## Problem description
Using the BranchSpectre passage, explain in one to three sentences why avoiding secret-dependent branching does not protect against BranchSpectre.

## Given passage
::::::::::

Listing 17 illustrates two example transmitter gadgets found in the OpenSSL library. The conditional branch in each of the transmitter gadgets will resolve as Taken if the leaking bit—the second (Listing 17a) or sixth (Listing 17b) least significant bit of the 1st1^{st} secret byte—is ‘0’. The same branch will be resolved as Not Taken speculatively if the corresponding secretive bit is ‘1’. Note that more bits of the secret could be exfiltrated by utilizing other transmitter gadgets that leak bits at different locations. From our analysis, we have found that using the same triggering gadget, the plausible transmitter gadgets in OpenSSL can collectively leak all 8 bits of the first byte of the secret. Therefore, by chaining an additional control gadget (e.g., through ROP-like chaining [35]) that gradually shifts the offset to the address of the secret, all bytes in the secret can be leaked. We run the attack with the identified transmitter gadgets 1000 times, and our results show that the attack can successfully infer individual bits of the secrets with an average accuracy of 97.3%.

8.4 BranchSpectre in the Context of SGX

While we mainly consider a conventional threat model where attackers only have userspace accesses, BranchSpectre can be easily extended to trusted execution environments (e.g., Intel SGX) with the assumption of a privileged attacker (i.e., control over the OS). Under such scenario, the attacker can perform fine-grained scheduling of the victim’s execution. We note that BranchSpectre can be more effective in the context of SGX for the following reasons: First, the high-resolution stepping (i.e., through interrupts) allows the attacker to probe the victim’s speculative PHT updates soon after the transient execution of the victim’s targeted branch, effectively denoising the inference operation. It is worth noting that a precise interrupt right at the target branch is not possible as it is in the transient execution path. Second, the privileged attacker can replay a faulting instruction (e.g., page-fault a load [36]) before the victim’s triggering gadget. This will enable BranchSpectre-v2 to integrate different transmitter gadgets over multiple rounds and potentially leak all bits of secrets in one run of the victim.

9 Discussions

9.1 Effectiveness of Existing Countermeasures

System-level defenses. The industry has rolled out several mitigation patches to limit transient execution attacks. Notably, microcode updates can prevent BTB-poisoning to higher-privilege code (IBRS [24]), eliminate indirect branch predictor sharing across SMT threads (STIBP [8]), and flush BTB upon context switches (IBPB [9]). Retpoline replaces indirect jumps with return trampoline to trap speculation [37, 7]. Similar to classical Spectre V2, BranchSpectre-v2 may be mitigated with the use of STIBP and IBPB since they restrict cross-process branch target poisoning. However, software vendors have revealed that these mechanisms essentially disable indirect branch prediction entirely [38] and are reluctant to enable them widely [39]. In fact, recent works find that such defenses have rarely been adopted in user-level applications [10, 5], leaving the same-process or cross-process userspace attack still viable. Furthermore, while avoiding secret dependent branching (as practiced in crypto algorithm implementations [40, 41]) can mitigate BPU attacks in non-speculative domain, such mechanism does not protect BranchSpectre as other irrelevant branches could be potentially exploited to access the secret speculatively and use it as the branch predicate (which defies program semantic). Finally, fencing as a general speculation protection technique can mitigate propagation of speculative secrets to the PHT. However, adding fences to all branch instructions can incur significant performance penalty [42].

::::::::::

## Given data
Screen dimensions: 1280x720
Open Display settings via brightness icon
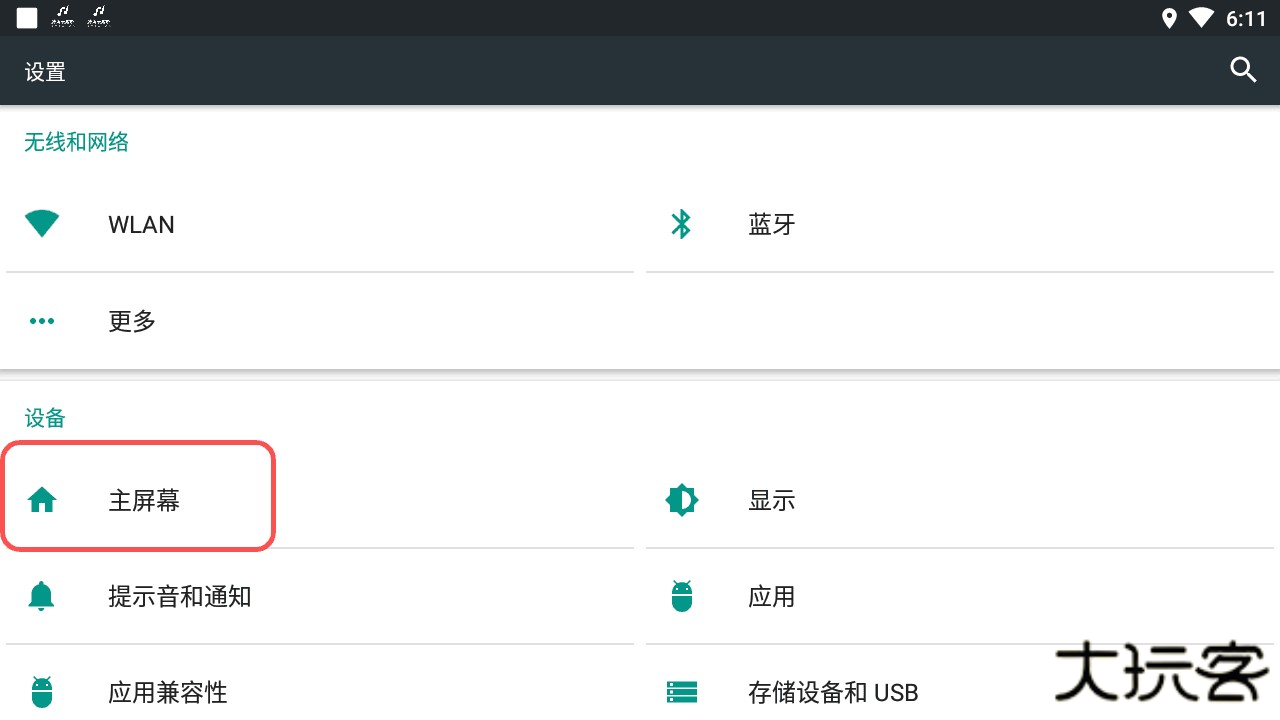pos(681,500)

::::::::::

## Solution to the exercise
Avoiding secret-dependent branching can mitigate branch prediction unit attacks in the non-speculative domain, but it does not stop BranchSpectre. Other, unrelated branches could be exploited to access the secret speculatively and use it as the branch predicate, even though this defies program semantics.